*** Opening DATA PROVIDED ***

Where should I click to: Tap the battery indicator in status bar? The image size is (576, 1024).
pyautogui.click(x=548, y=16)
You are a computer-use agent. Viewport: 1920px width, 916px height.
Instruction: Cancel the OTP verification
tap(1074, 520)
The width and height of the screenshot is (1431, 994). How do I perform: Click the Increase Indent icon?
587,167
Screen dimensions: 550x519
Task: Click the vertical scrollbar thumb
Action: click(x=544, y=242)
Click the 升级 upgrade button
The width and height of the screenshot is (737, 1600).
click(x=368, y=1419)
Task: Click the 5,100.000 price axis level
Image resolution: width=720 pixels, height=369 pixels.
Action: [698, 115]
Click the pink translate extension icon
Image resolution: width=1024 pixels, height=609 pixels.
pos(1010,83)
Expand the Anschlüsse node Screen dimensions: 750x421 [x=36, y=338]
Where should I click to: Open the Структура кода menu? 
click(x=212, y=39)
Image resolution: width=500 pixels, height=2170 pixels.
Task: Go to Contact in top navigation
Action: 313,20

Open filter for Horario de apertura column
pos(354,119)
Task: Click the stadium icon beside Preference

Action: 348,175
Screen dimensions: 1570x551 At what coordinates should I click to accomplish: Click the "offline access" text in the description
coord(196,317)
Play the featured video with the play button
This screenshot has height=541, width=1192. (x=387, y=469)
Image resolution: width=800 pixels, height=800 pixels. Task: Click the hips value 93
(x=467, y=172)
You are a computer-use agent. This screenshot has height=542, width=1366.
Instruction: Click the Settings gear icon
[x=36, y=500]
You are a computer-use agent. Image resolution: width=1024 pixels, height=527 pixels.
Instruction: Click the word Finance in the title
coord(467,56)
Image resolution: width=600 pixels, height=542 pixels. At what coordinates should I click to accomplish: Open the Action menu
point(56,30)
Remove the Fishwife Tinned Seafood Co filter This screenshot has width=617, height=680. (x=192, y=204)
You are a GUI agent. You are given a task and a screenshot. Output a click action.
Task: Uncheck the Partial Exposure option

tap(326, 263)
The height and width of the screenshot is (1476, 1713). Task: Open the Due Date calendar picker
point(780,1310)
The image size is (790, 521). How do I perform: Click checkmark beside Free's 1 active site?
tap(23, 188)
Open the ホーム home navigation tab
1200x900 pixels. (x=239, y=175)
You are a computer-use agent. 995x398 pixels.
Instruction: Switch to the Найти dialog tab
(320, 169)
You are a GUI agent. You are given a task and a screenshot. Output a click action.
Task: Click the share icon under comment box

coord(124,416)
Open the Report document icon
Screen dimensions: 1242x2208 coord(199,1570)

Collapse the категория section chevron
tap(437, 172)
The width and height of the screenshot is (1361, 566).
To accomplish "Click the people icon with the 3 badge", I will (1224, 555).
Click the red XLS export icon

*** Closing DATA PROVIDED ***

▸ **WORK TO COMPLETE**: Using the entries above, give again exactly the lines from the line holding "The width and height of the screenshot is (1431, 994)." through the line holding "Expand the Anschlüsse". Include both end lines and nothing else.

▸ **SOLVED EXERCISE**:
The width and height of the screenshot is (1431, 994). How do I perform: Click the Increase Indent icon?
587,167
Screen dimensions: 550x519
Task: Click the vertical scrollbar thumb
Action: click(x=544, y=242)
Click the 升级 upgrade button
The width and height of the screenshot is (737, 1600).
click(x=368, y=1419)
Task: Click the 5,100.000 price axis level
Image resolution: width=720 pixels, height=369 pixels.
Action: [698, 115]
Click the pink translate extension icon
Image resolution: width=1024 pixels, height=609 pixels.
pos(1010,83)
Expand the Anschlüsse node Screen dimensions: 750x421 [x=36, y=338]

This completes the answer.